COMMENTARY

Top Highlights in Hepatology: The Liver Meeting 2014

The Liver Meeting 2014: American Association for the Study of Liver Diseases (AASLD)

William F. Balistreri, MD

Disclosures

January 07, 2015

In This Article

Intrahepatic Cholestasis: Diagnosis and Management

Hereditary forms of cholestasis comprise a series of partially defined autosomal dominant and recessive disorders. The nature and biological basis of many of these disorders has been partially deciphered. For example, the genetic basis of various forms of progressive familial intrahepatic cholestasis (PFIC) is now well understood. Others remain enigmatic. Next-generation sequencing, which allows high-throughput sequencing of multiple genes, should lower the cost and time of molecular analyses and aid in identifying new genes in these disorders.

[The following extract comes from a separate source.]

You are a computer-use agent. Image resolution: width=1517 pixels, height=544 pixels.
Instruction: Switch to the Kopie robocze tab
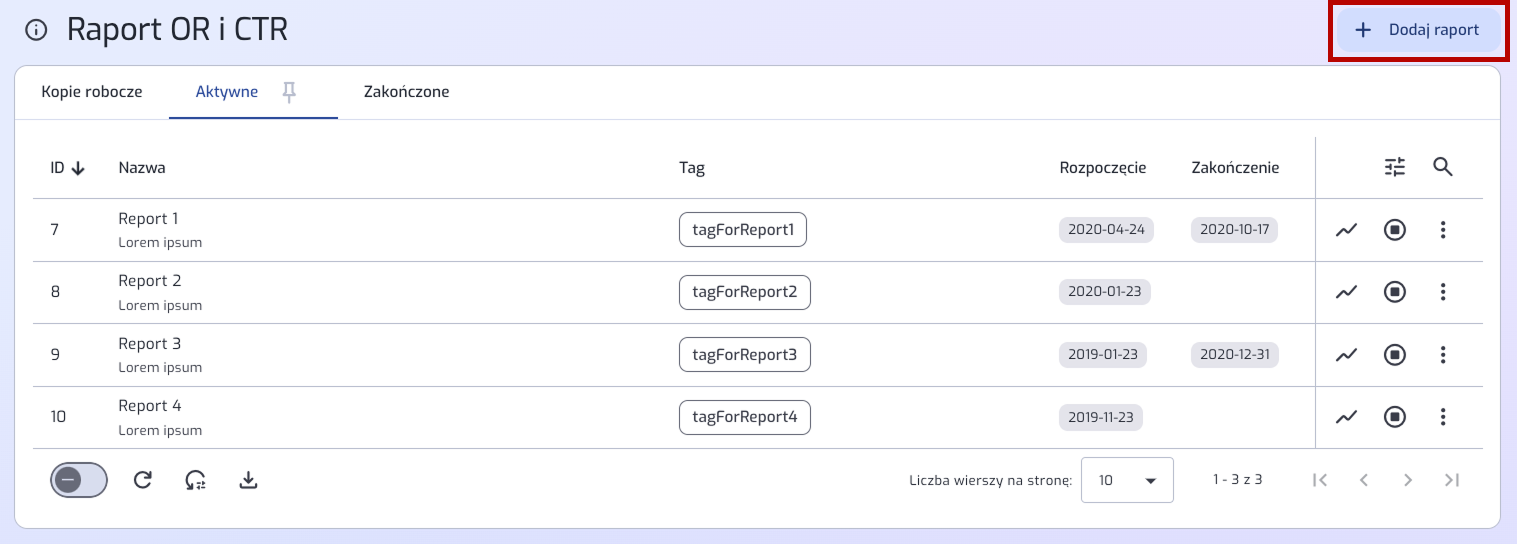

Barbu and colleagues[17] assessed the feasibility and input of a next-generation sequencing strategy for screening of the genes implicated in the recessive disorders PFIC types 1, 2, and 3 (ATP8B1, ABCB11, and ABCB4, respectively) and Dubin-Johnson syndrome (ABCC2). They also screened for candidate genes encoding transporters (ABCG5, ABCG8, SLC4A2) or bile acid receptors (NR1H4, GPBAR1).The results obtained in a small study population highlight the frequent combination of variations in genes previously known to be involved in these disorders with other genes, mainly GPBAR1 and ABCG5.

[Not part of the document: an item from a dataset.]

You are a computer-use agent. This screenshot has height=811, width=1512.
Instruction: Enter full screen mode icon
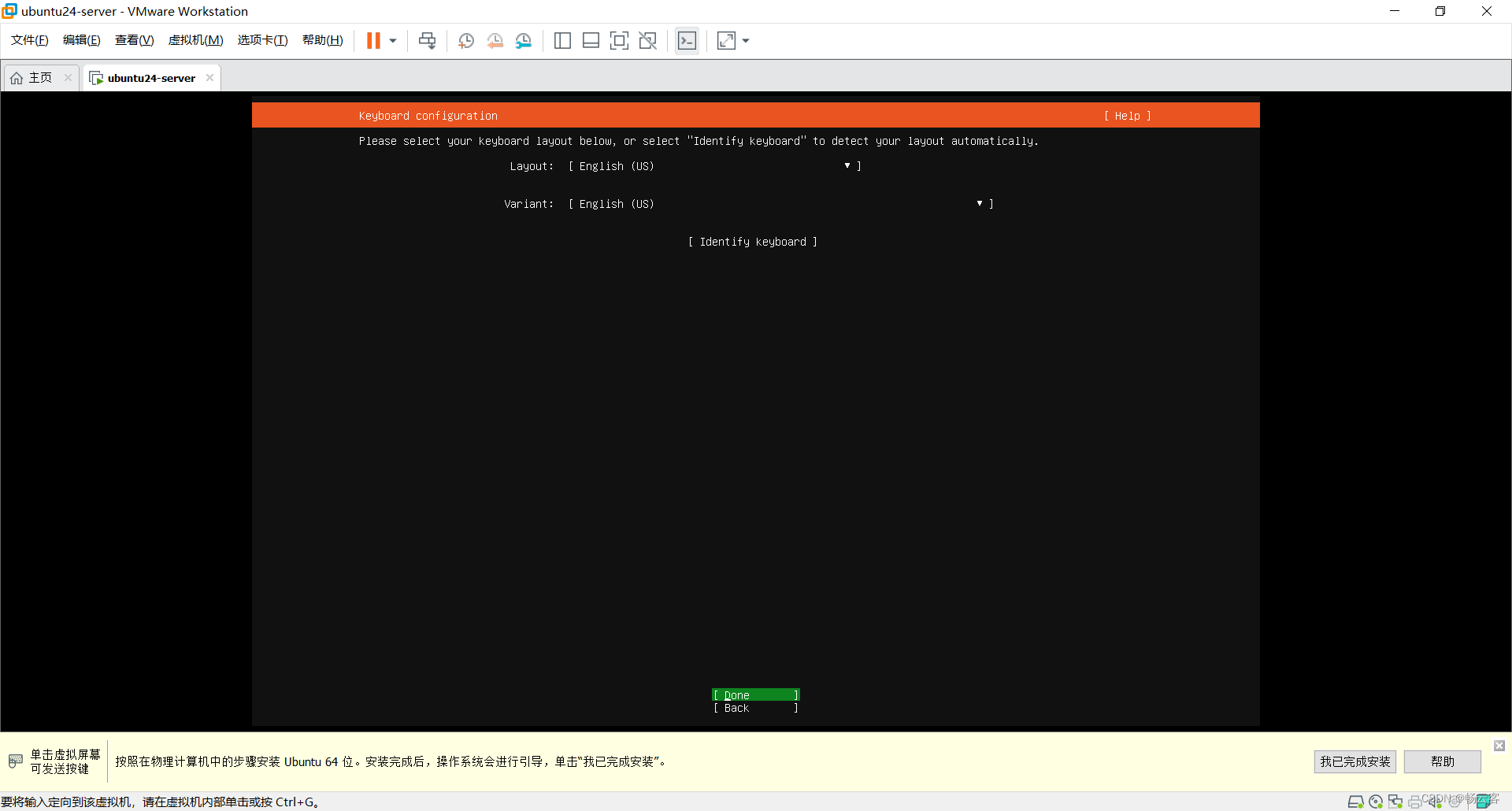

Beneficial Effects of 4-Phenylbutylate Therapy

Hayashi and colleagues[18] previously provided experimental and clinical evidence suggesting that 4-phenylbutylate (4PB) had therapeutic potency for patients with PFIC through induction of BSEP expression at the hepatocanalicular membrane. In this study, 4PB was administered orally in gradually increasing dosages (200, 350, and 500 mg/kg/day) for 4-6 months. Aspartate aminotransferase, ALT, and total and direct bilirubin levels were markedly improved after administration of 4PB at the dosage of 500 mg/kg/day in patients with PFIC type 2. Histologic improvement and partial restoration of BSEP expression at the canalicular membrane were also confirmed in liver specimens from patients with PFIC type 2.

The investigators suggest that 4PB therapy may be an effective strategy for patients with PFIC type 1 who have intractable pruritus and for those with PFIC type 2 who retain transport activity of BSEP.

Thrombospondin-2 as a Candidate Modifier of Liver Disease Severity in Alagille Syndrome

Alagille syndrome is an autosomal dominant, multisystem disorder characterized by bile duct paucity, cholestasis, cardiac disease, and other features. This disorder is primarily caused by mutations in the JAG1 gene, which encodes a ligand in the Notch signaling pathway. Liver disease severity in Alagille syndrome is highly variable, even within families carrying the same JAG1 mutation. The factors that influence liver disease severity in Alagille syndrome are unknown.

Loomes and colleagues,[19] hypothesizing that genetic modifiers may contribute to the variable expressivity, carried out a genome-wide association study (GWAS) comparing patients with mild (n = 103) vs severe (n = 73) liver disease. GWAS identified a single nucleotide polymorphism upstream of thrombospondin-2 (THBS2) that correlated with liver disease severity in Alagille syndrome. THBS2 is known to augment JAG1/Notch interactions, and THBS2 is expressed in mouse bile ducts. Therefore, THBS2 is the first plausible candidate to be a genetic modifier of liver disease severity in patients with Alagille syndrome. Further studies will be required to determine the effect of the single nucleotide polymorphism on THBS2 expression and function.

Hepatocyte-Targeted RNA Interference-Based Treatment for Alpha-1 Antitrypsin Deficiency

Alpha-1 antitrypsin (AAT) deficiency causes pulmonary disease in adults and liver disease in children and adults. Wild-type AAT is a 52-kDa circulating glycoprotein produced primarily in liver hepatocytes. The PiZ mutation results in improper AAT processing and impairs its secretion by hepatocytes.

Wooddell and colleagues[20] reported initial results of an RNA interference (RNAi)-based therapeutic designed to reduce Z-AAT aggregates in liver and proposed that this strategy will prevent the progression and development of AAT deficiency-associated liver disease in individuals with PiZ mutations. They demonstrated dramatic and long-lasting reduction of AAT after coinjection of chol-UNA and MLP (CDM-NAG) in the PiZ mouse model and in cynomolgus monkeys. Repeat dosing prevented or reversed the accumulation of Z-AAT aggregates in the PiZ mouse. This RNAi therapeutic holds promise for the treatment of patients with AAT deficiency-associated liver disease.